STIK has just painted a huge eight-metre (12ft) tall ‘Ochre Man’ at Clearwell caves deep beneath the Forest of Dean. The STIK Ochre Man is painted in ochre, a reddish earth pigment which has been mined there since the Middle stone age.
Clearwell Caves are amongst the earliest and last ochre mines in the British Isles. The ochre pigment is found as a soft deposit intermingled with harder crystalline iron ore; today, small amounts are still mined by Jonathan Wright, the last Freeminer working ochre in the Forest of Dean, whose family have been the guardians of the cave for over 200 years.
“The Ochre Man represents the re-emergence of the earth’s elements and a return of nature. I used raw unprocessed ochre from the cave to humanise the natural rock forms in the way that our ancestors did. I took great care not to disturb natural habitats and avoided historical artefacts and markings to collaborate with nature to the best of my ability”. STIK
The artwork, which lies 20 metres underground in Clearwell Caves, was created under the guidance of Jon Wright. Over 5 kilos of raw ochre was mined and processed by hand and applied to the rock using traditional methods.

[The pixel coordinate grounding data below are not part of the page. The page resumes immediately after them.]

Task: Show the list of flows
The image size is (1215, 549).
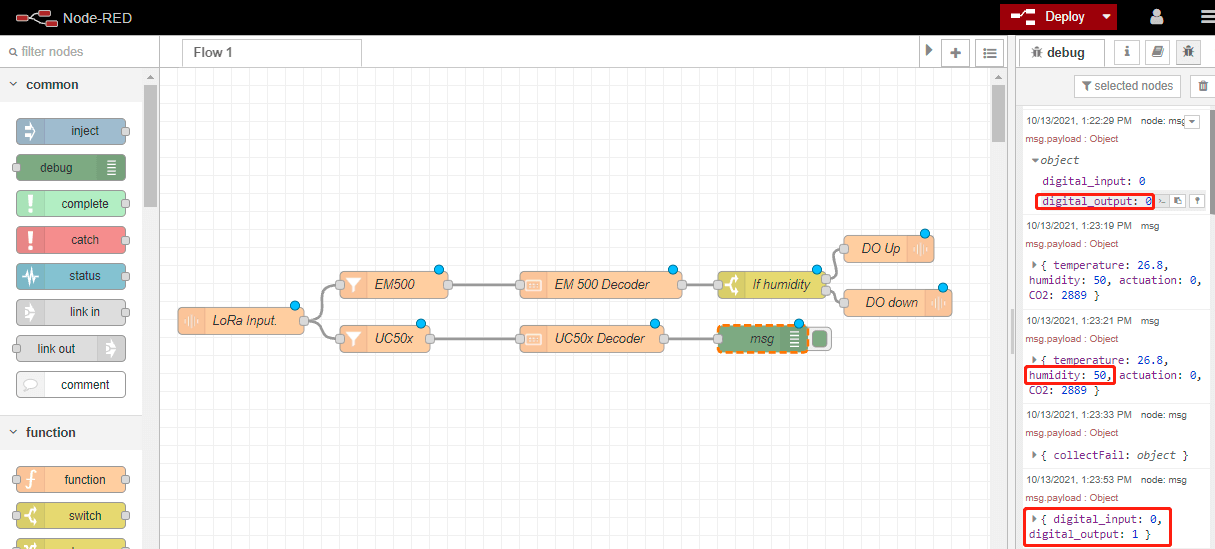Action: pyautogui.click(x=989, y=53)
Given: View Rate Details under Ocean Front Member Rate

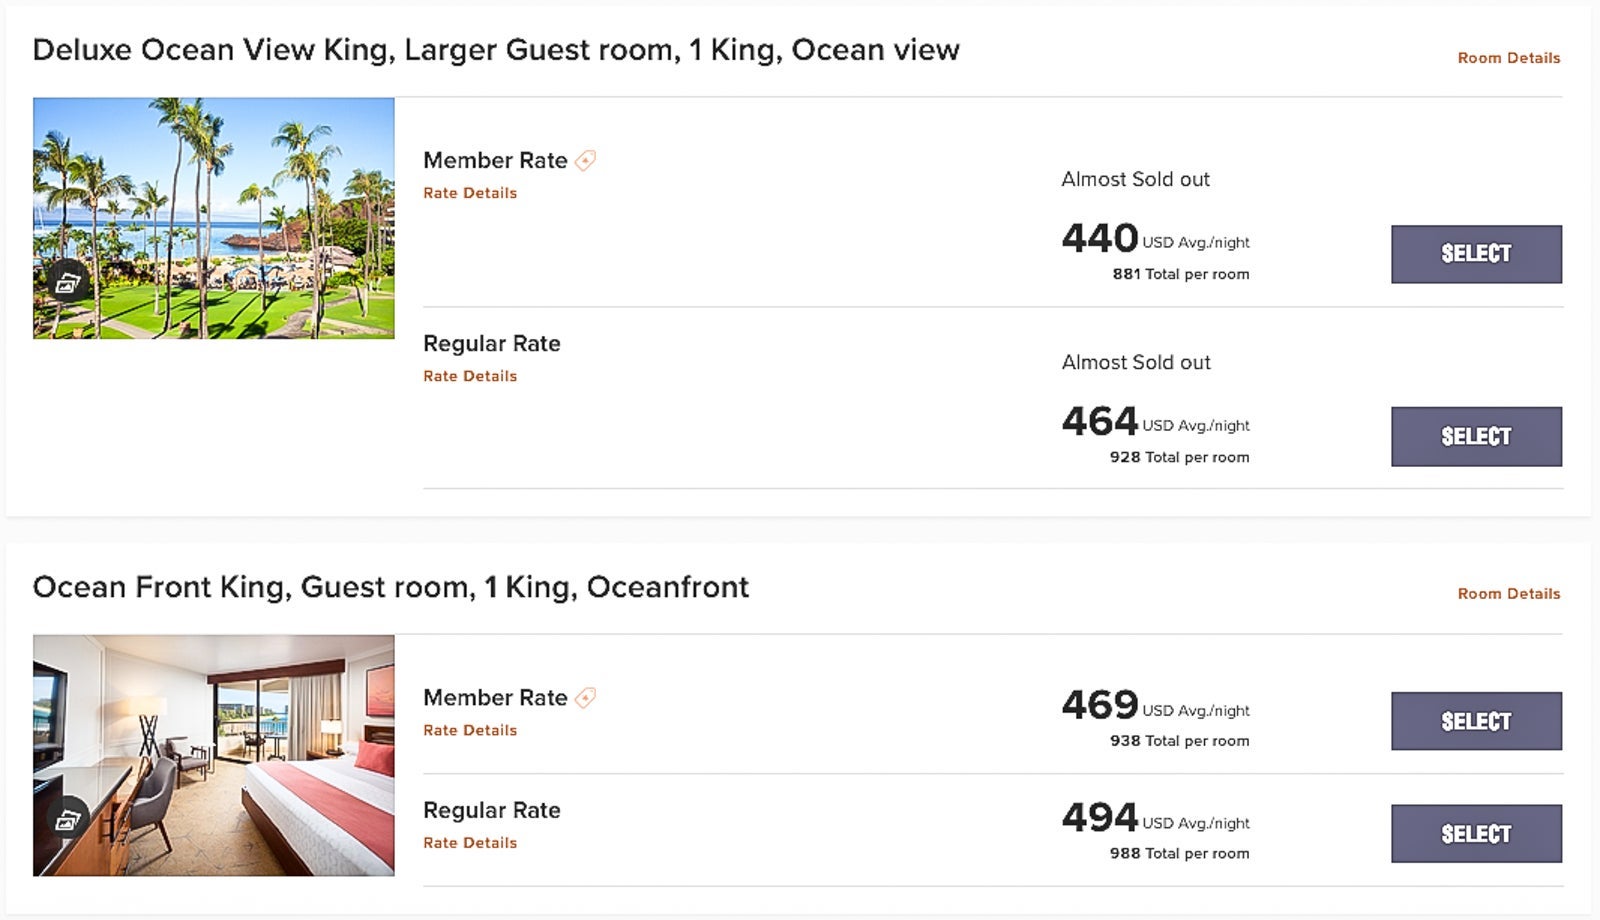Looking at the screenshot, I should tap(470, 730).
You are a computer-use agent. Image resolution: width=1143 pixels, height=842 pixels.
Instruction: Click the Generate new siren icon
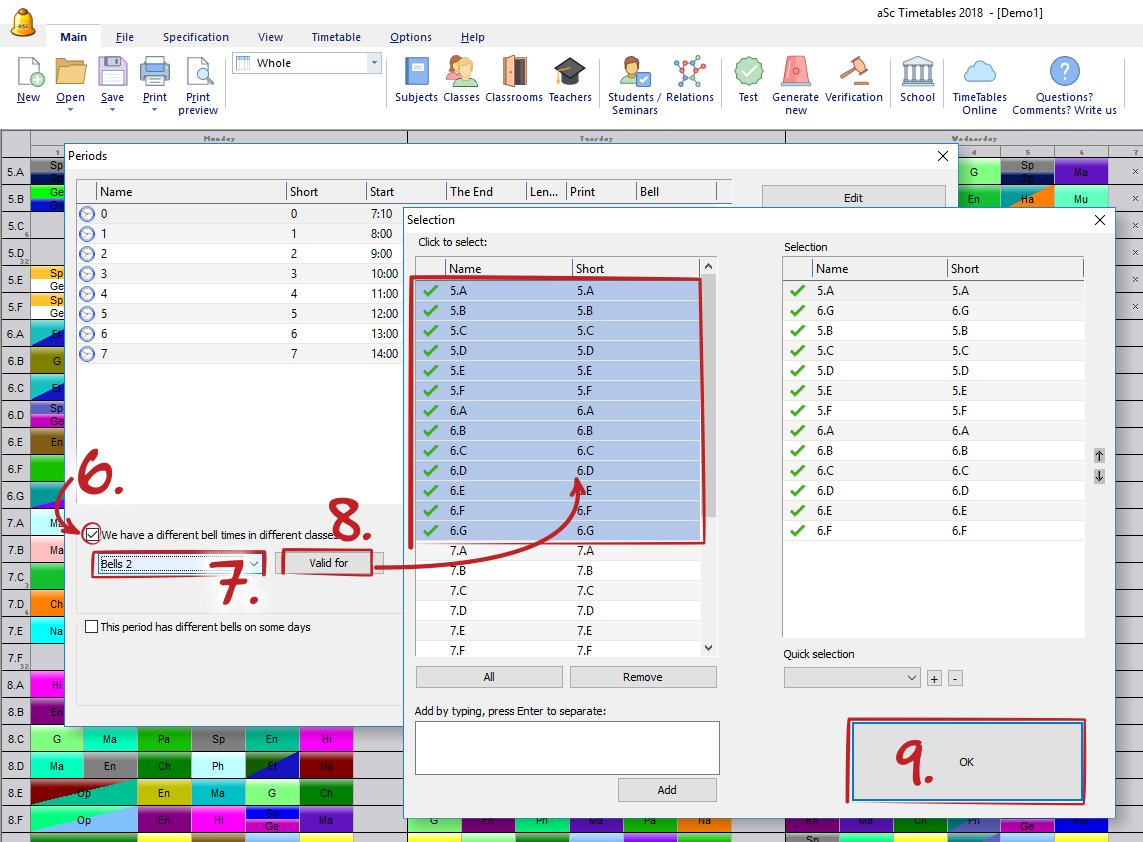(795, 73)
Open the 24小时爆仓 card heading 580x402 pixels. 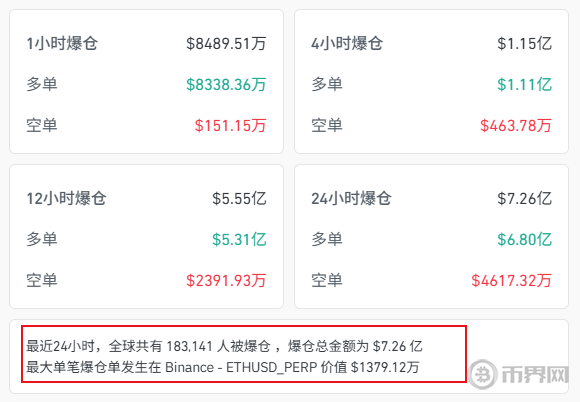tap(351, 199)
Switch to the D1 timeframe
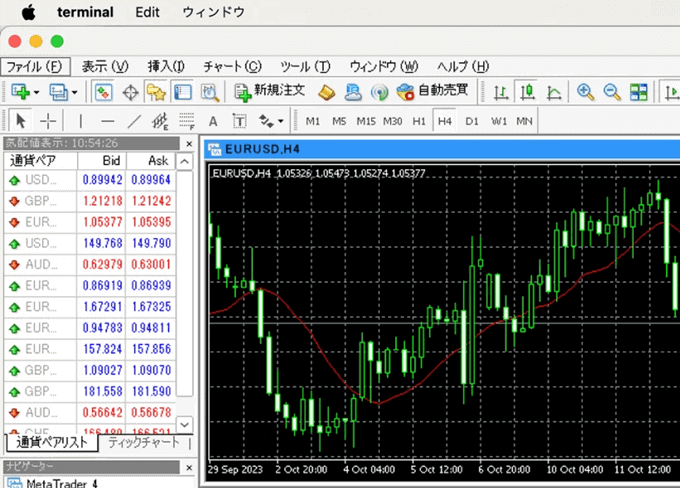This screenshot has width=680, height=488. tap(472, 121)
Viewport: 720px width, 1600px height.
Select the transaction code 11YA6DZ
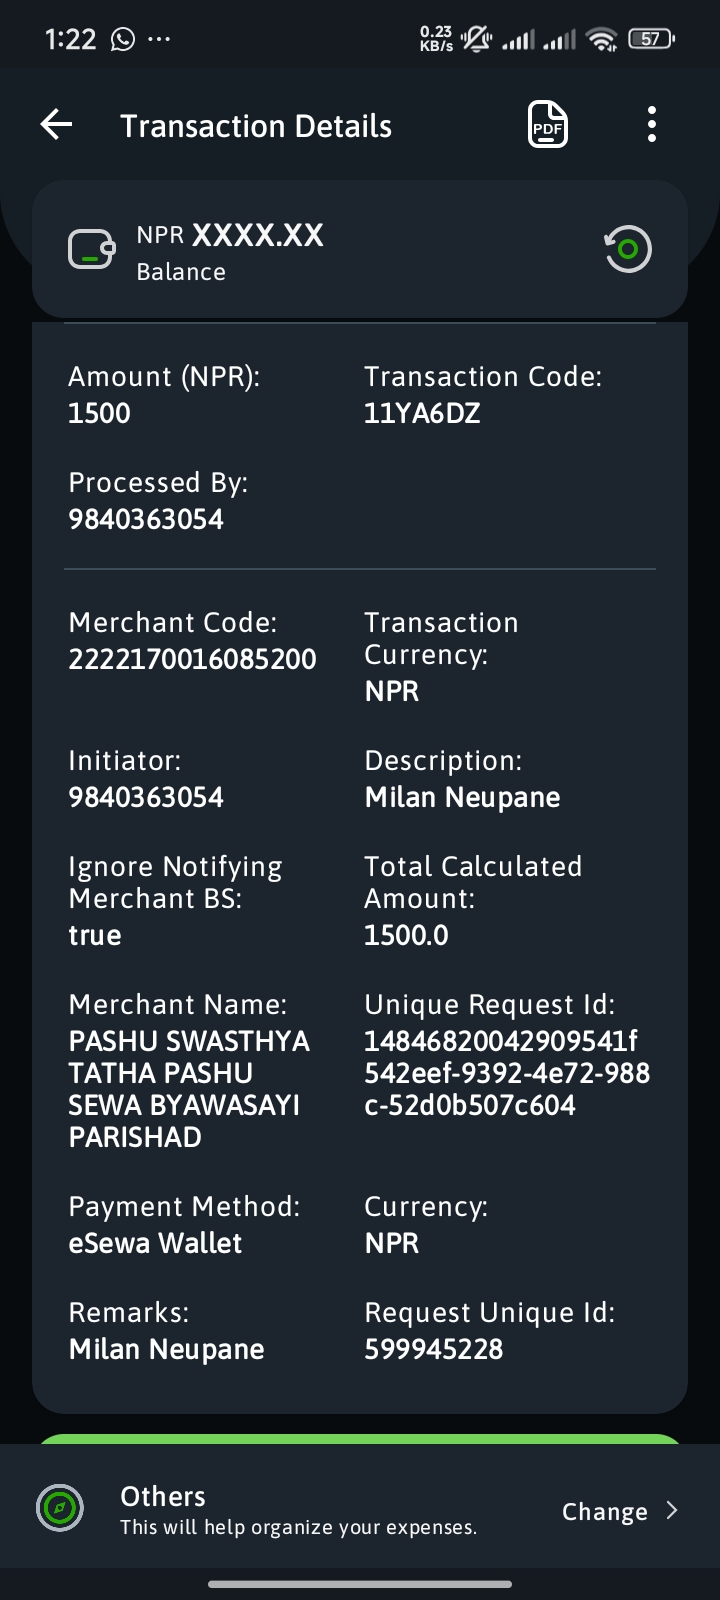pyautogui.click(x=422, y=413)
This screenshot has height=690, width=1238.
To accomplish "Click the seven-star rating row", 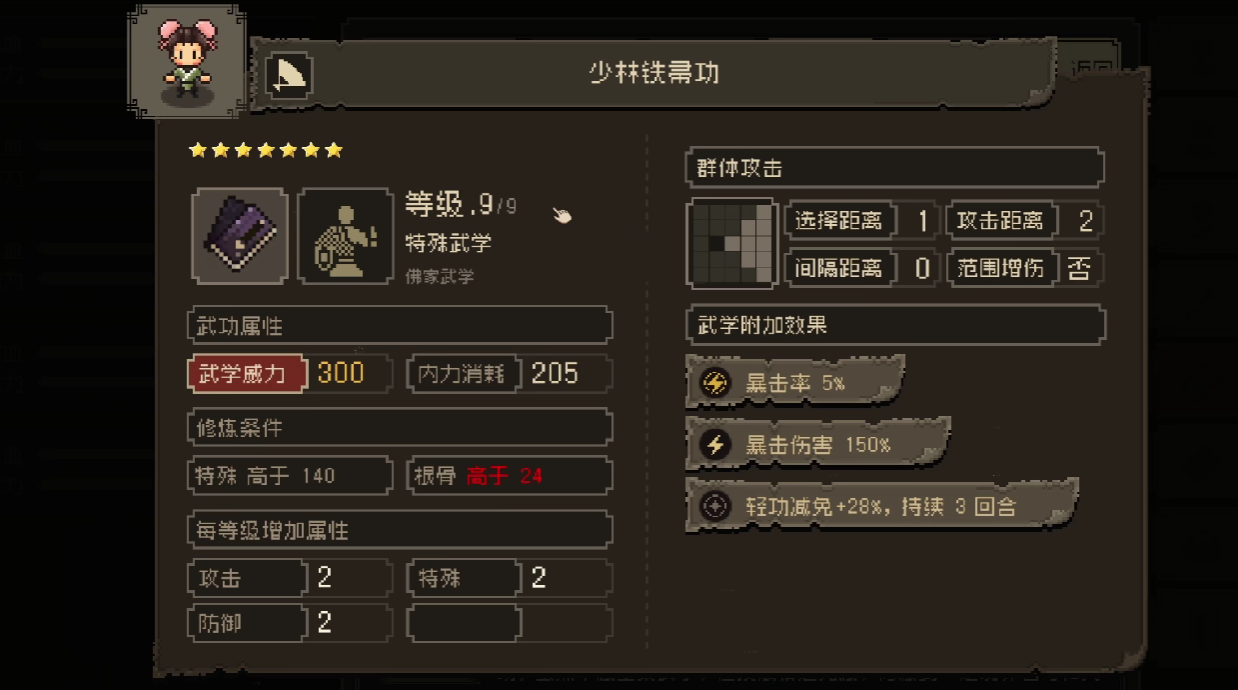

“It is similar to ancient art, but it is a modern thing, it’s like a new seam of ochre, in a way it belongs to the cave. Nothing was brought in, and nothing left, nothing has changed, and yet it has. Everyone is struck by it, I have taken a few school trips around and they love that he is climbing out of the cave.”-Jon Wright
The Ochre Man is part of a unique sculpture exhibition, “Back to the Cave’ hosted by Clearwell Caves in collaboration with Gallery Pangolin and features works by 47 international artists, including Maggi Hambling, Tavares Strachan, Peter Oloya, Lynn Chadwick and Sarah Lucas, The show runs 23rd July till August 29th 2022. The Ochre Man is on permanent display until the oceans rise again …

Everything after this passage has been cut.